Submitted to: Symposium Proceedings
Publication Type: Proceedings
Publication Acceptance Date: 1/12/2007
Publication Date: 1/31/2007
Citation: Coblentz, W.K. 2007. Round-Bale Silage - Management Issues to Consider. In: Proceedings of the Midwest Forage Association Symposium. 2007 Midwest Forage Association Symposium and Annual Meeting, January 30-31, 2007, Wisconsin Dells, Wisconsin. 2007 CDROM.
Interpretive Summary: Producers can make good silage with baling and wrapping techniques. Most principles of management applied commonly to conventional chopped silages are appropriate for round-bale silage. Systems producing round-bale silages will generally accommodate drier (<50% moisture) forages better than relatively wet (>65% moisture) ones. Fermentations may occur at a slower rate for round-bale silage because forages are often ensiled on a whole-plant basis (no length reduction), and are usually drier than chopped silages at baling/wrapping. As a result, producers should diligently address other management details, such as maximizing bale density, applying plastic wrap promptly and properly, and protecting the wrapped product from damage until feeding.

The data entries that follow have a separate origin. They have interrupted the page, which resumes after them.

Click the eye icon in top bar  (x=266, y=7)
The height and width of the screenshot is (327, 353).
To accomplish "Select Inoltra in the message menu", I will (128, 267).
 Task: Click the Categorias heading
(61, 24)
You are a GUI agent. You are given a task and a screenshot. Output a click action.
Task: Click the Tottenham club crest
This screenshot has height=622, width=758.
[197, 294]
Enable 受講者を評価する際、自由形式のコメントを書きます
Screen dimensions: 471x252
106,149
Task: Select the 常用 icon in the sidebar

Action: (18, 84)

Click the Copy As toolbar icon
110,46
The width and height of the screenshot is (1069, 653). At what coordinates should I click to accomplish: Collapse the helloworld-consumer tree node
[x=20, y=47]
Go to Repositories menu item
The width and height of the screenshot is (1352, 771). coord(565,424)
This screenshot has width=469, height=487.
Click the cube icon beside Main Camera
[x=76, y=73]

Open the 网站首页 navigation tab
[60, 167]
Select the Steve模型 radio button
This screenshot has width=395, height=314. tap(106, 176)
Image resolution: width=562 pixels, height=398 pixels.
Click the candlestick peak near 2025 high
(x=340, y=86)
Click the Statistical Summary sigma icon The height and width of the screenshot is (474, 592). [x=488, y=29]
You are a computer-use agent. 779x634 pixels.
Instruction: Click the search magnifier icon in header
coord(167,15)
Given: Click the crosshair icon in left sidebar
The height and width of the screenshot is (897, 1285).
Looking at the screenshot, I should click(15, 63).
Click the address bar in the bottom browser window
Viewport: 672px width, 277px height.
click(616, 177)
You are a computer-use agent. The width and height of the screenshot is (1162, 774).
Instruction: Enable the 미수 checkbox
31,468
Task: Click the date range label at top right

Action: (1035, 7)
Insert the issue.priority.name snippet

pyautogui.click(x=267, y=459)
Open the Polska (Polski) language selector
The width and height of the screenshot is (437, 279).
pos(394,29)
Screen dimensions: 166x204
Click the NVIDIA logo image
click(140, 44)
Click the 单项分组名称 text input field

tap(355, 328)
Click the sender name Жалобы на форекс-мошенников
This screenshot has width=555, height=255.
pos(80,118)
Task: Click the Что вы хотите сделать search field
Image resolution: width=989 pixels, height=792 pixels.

Technical Abstract: Ensiling moist forages packaged in round bales has numerous advantages over other silage systems, especially for small- and mid-sized producers. As a result, these systems are becoming more popular, and can be observed commonly throughout the country. While some specific procedural aspects of these techniques contrast sharply with those of conventional, precision-chopped silage, the overall goal and most of the basic principles are identical. The fermentation goal is to create an anaerobic environment in which plant sugars are converted by bacteria to lactic acid, thereby reducing the pH of the forage mass. If a low pH is achieved, and anaerobic conditions are maintained, silages remain relatively stable until they are offered to livestock. Some of the basic principles used routinely in production of conventional chopped silages that can be applied directly to round-bale silages include: i) start with high-quality forage; ii) recognize inherent differences in ensiling characteristics between forages; iii) manage closely the moisture content of the forage before ensiling; iv) eliminate air (maintaining anaerobic conditions); and iv) use good feeding management techniques. Primarily, round-bale silages differ from conventional chopped silages because they are drier (50% moisture is considered ideal), and often they are ensiled without reducing plant length. As a result, round-bale silage may undergo a more restricted fermentation, resulting in a slower rate of pH decline, and a greater final pH. Theoretically, this should result in less stable silage, especially when exposed to air. Therefore, producers should diligently address other management details, such as maximizing bale density, applying plastic wrap promptly and properly, and protecting the wrapped product from damage until feeding.